### WORK ORDER
Please give, word for word, the line containing "About KarlaCola (1493, 292)" and every line that comes after it in the data below.

[Stored data entries]
-=-=-=-=-
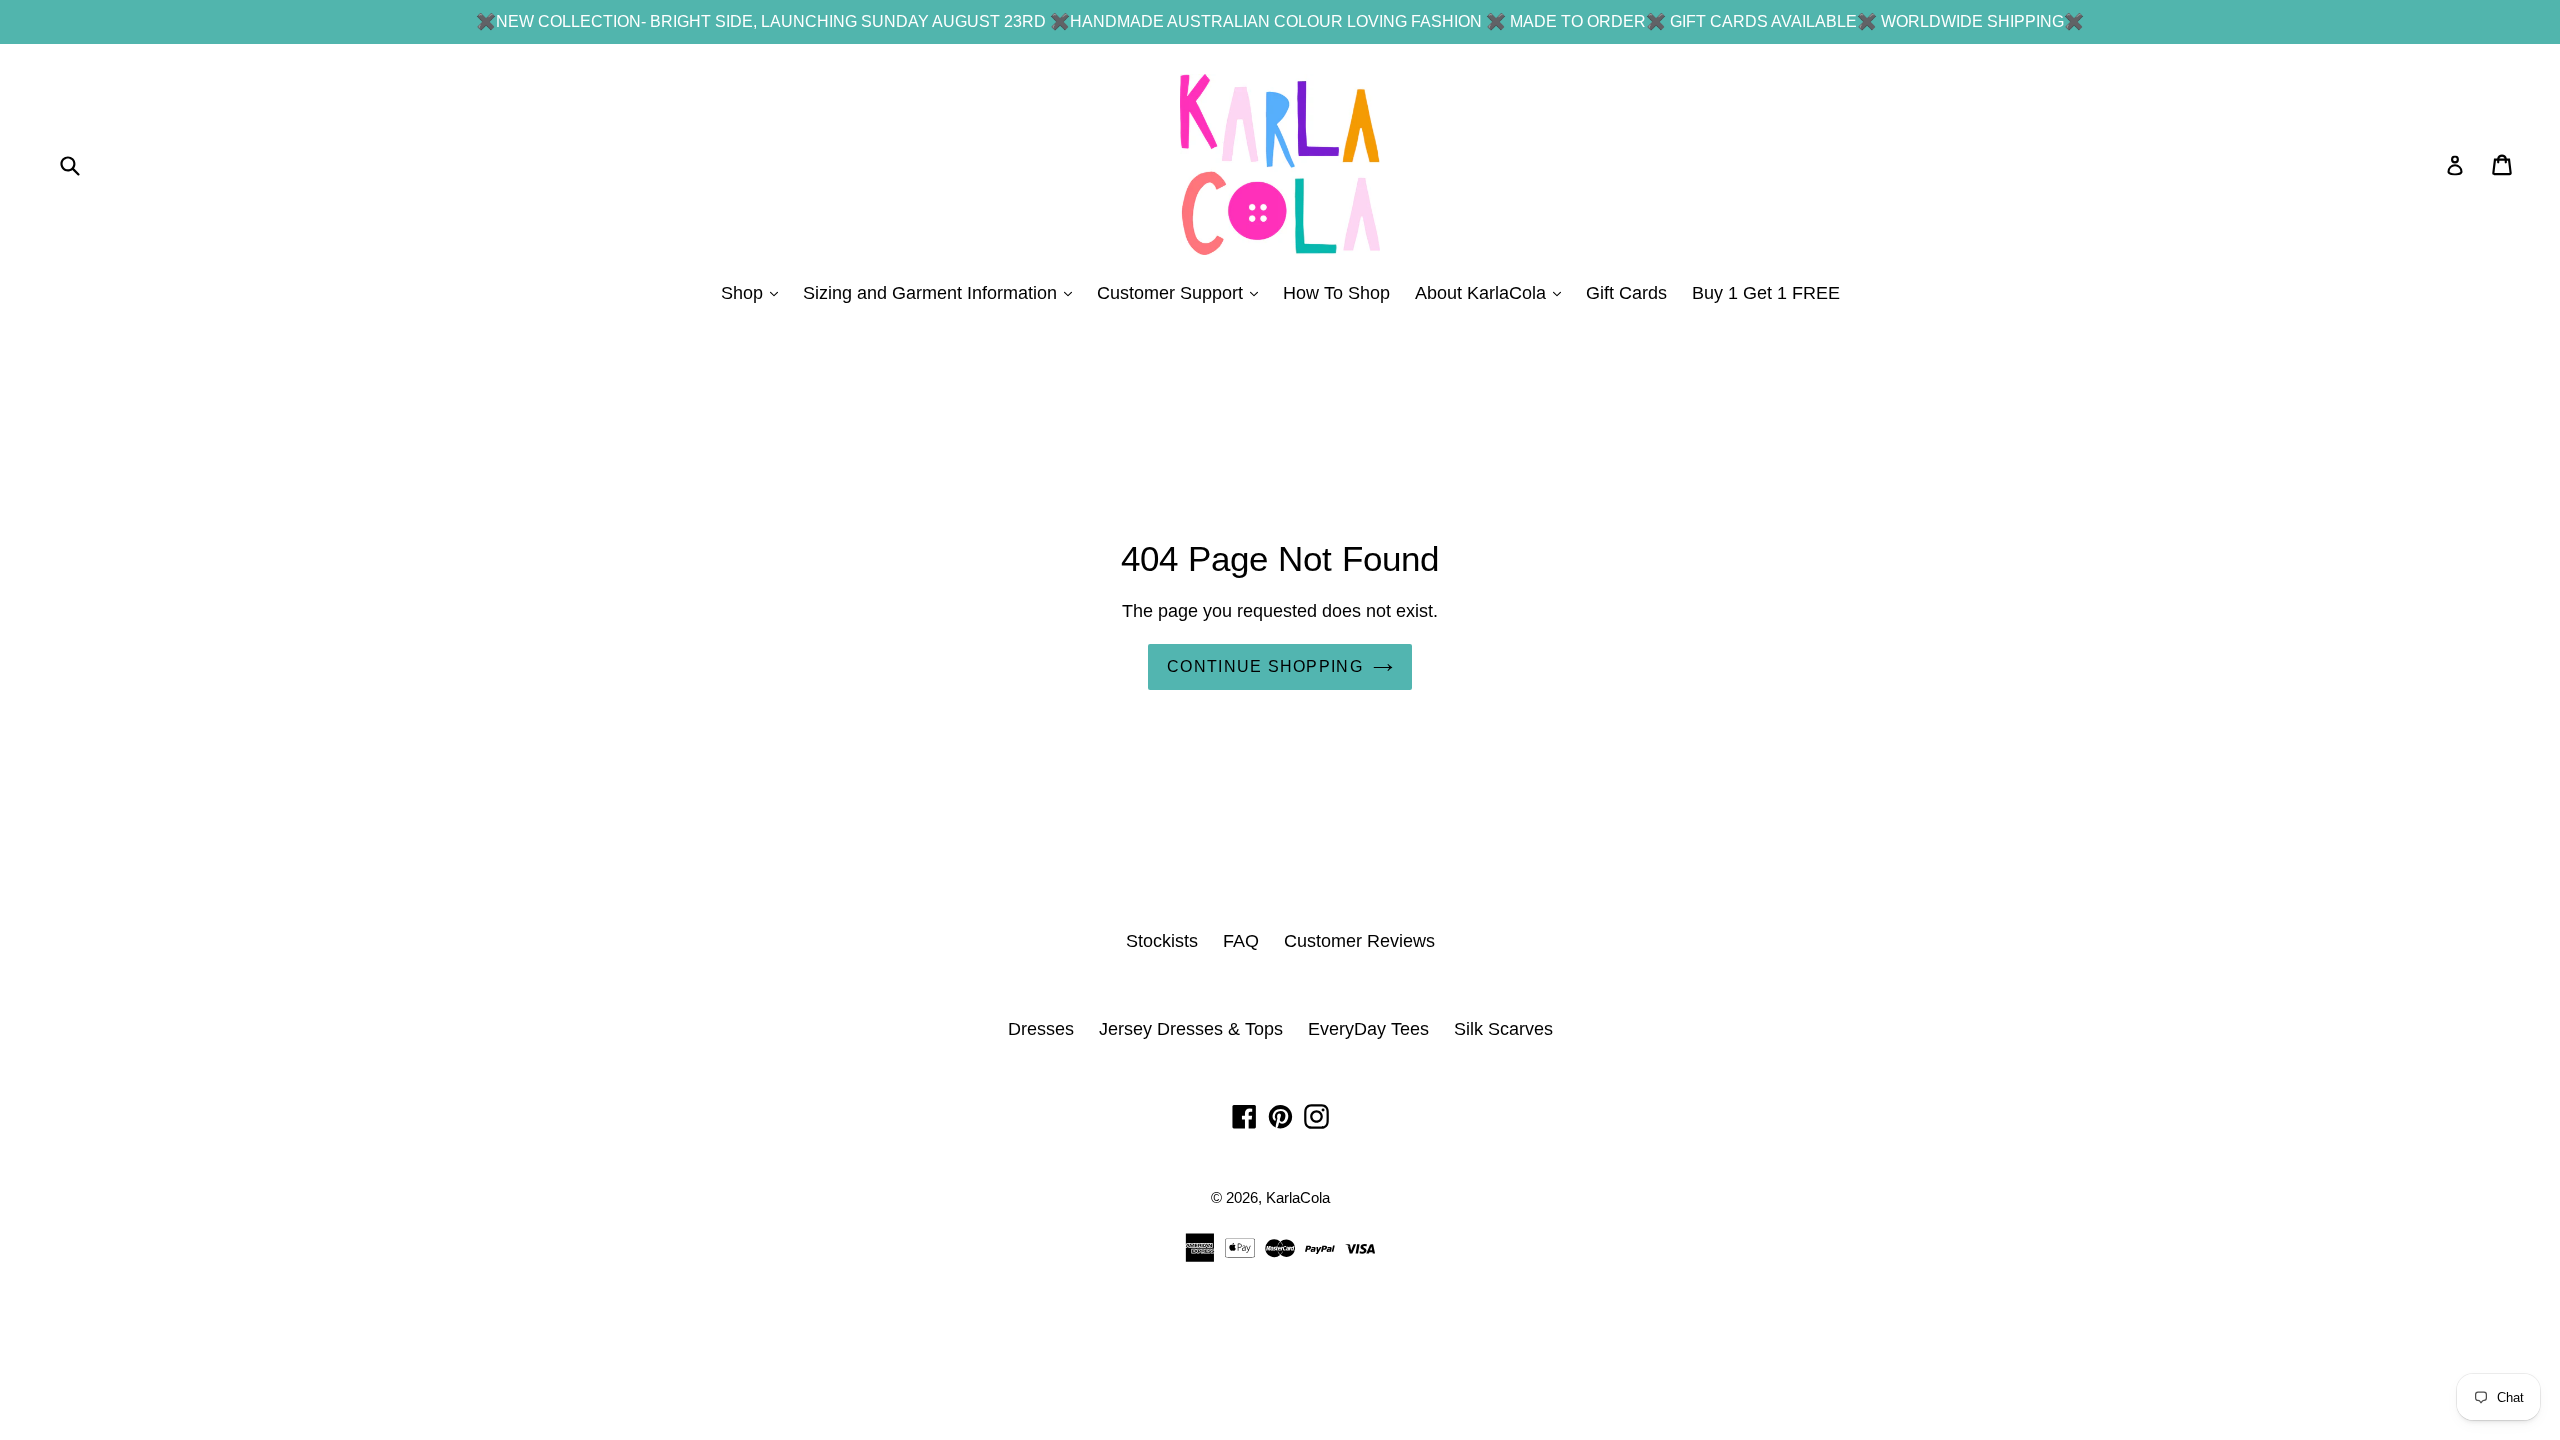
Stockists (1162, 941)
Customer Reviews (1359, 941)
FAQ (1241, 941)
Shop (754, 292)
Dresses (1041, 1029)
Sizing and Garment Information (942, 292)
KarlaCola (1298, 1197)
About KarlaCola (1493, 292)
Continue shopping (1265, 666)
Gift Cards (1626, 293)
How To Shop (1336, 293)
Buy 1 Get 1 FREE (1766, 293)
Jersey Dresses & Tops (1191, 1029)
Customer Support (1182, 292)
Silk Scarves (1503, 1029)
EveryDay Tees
-=-=-=-=-
### PROBLEM SOLUTION
About KarlaCola (1493, 292)
Continue shopping (1265, 666)
Gift Cards (1626, 293)
How To Shop (1336, 293)
Buy 1 Get 1 FREE (1766, 293)
Jersey Dresses & Tops (1191, 1029)
Customer Support (1182, 292)
Silk Scarves (1503, 1029)
EveryDay Tees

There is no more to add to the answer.